Three-dimensional quantitative structure-activity relationship of human immunodeficiency virus (I) protease inhibitors. 2. Predictive power using limited exploration of alternate binding modes.

NewPred, a semiautomated procedure to evaluate alternate binding modes and assist three dimensional quantitative structure-activity relationship (3D-QSAR) studies in predictive power evaluation is exemplified with a series of 30 human immunodeficiency virus 1 protease (HIV PR) inhibitors. Five comparative molecular field analysis (CoMFA) models (Waller, C. L.; et al. J. Med. Chem. 1993, 36, 4152-4160) based on 59 HIV-PR inhibitors were tested. The test set included 18 compounds (set A) having a different transition state isostere (TSI), hydroxyethylurea (Getman, D. P.; et al. J. Med. Chem. 1993, 36, 288-291), to investigate the binding mode in P1' and P2'. Twelve dihyroxyethylenes (set B) (Thaisrivongs, S.; et al. J. Med. Chem. 1993, 36, 941-952) were used to investigate binding in P2 and P3 as well as in P2' and P3'. Six other compounds with known or inferred binding structure (set C) were part of the test set, but not investigated with NewPred. Each compound was aligned in accordance to predefined alignment rules for the training set prior to the inclusion in the test set (except for set C).

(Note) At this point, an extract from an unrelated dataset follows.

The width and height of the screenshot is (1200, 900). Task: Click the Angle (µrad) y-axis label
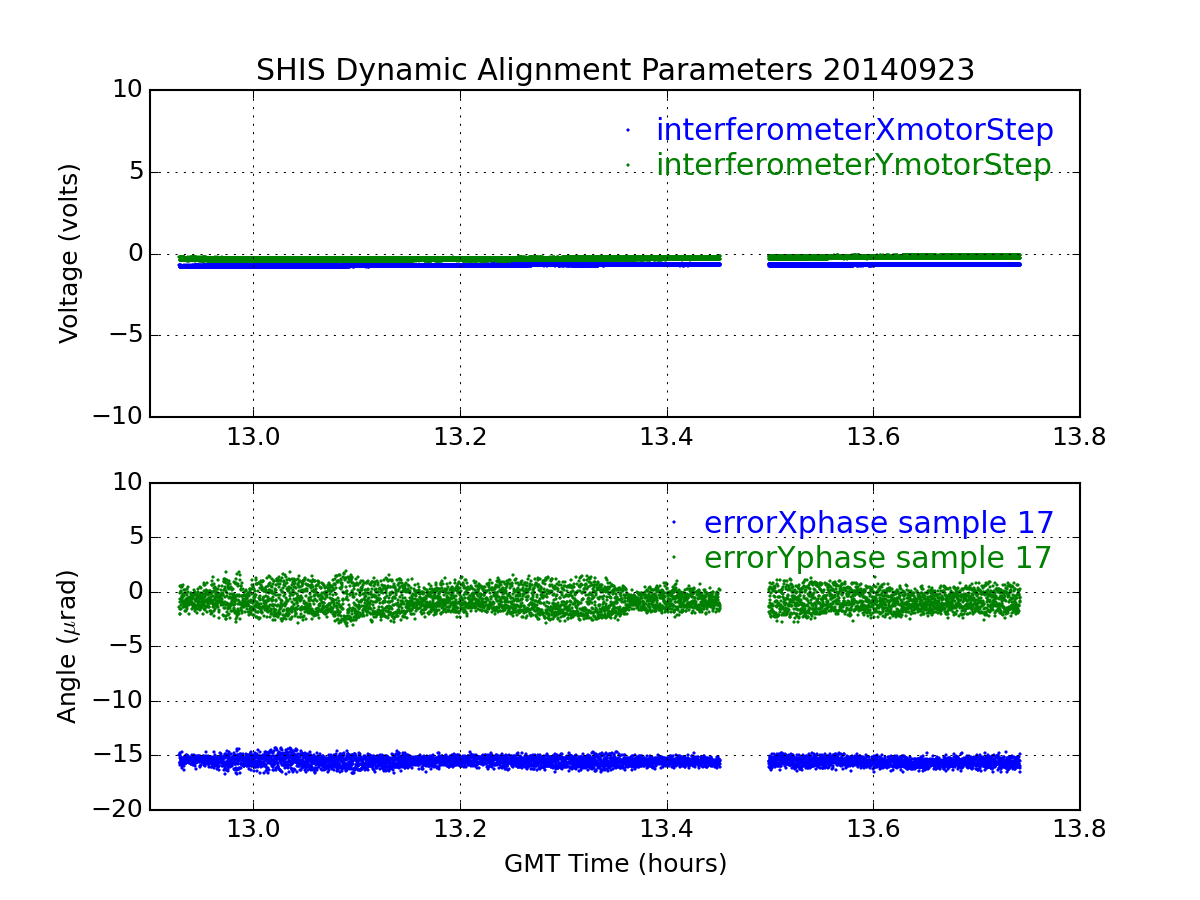68,646
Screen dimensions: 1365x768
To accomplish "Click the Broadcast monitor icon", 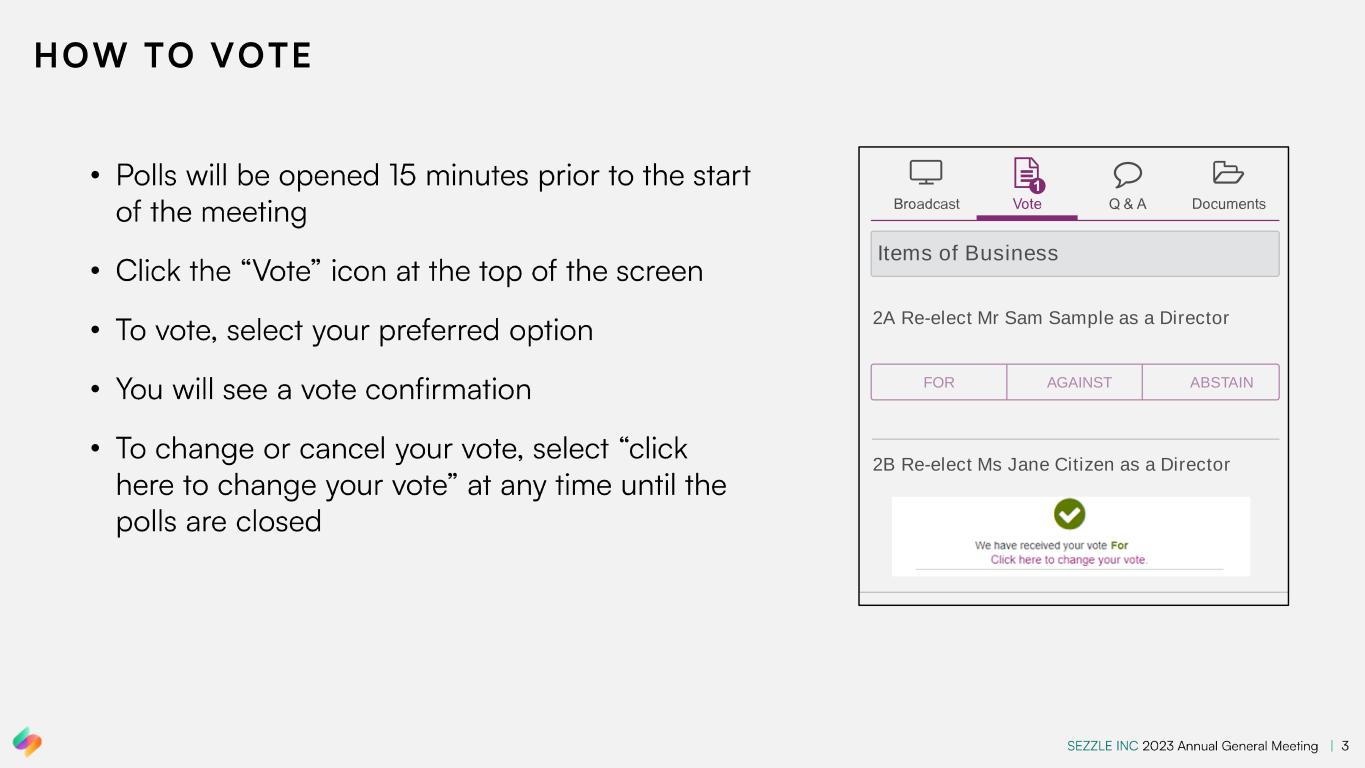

Using NewPred, geometrically different conformers for each compound were generated and individually relaxed in the HIV-PR binding site. Energy comparisons allowed selection of lowest energy structures to be included in the test set. Only in vacuo minimized conformers derived from low-energy complexes were used to determine the predictive power of the five models (predictive r2 varied from 0.1 to 0.7 when two chemical and statistical outliers were excluded). Our models correctly predict the poor inhibitor activity of 1(S)-amino-2(R)-hydroxyindan-containing peptides (set B), which is explained and interpreted from a 3D-QSAR perspective. The use of a new, flexibility-based, semiautomated method to explore alternate binding models for 3D-QSAR models is demonstrated.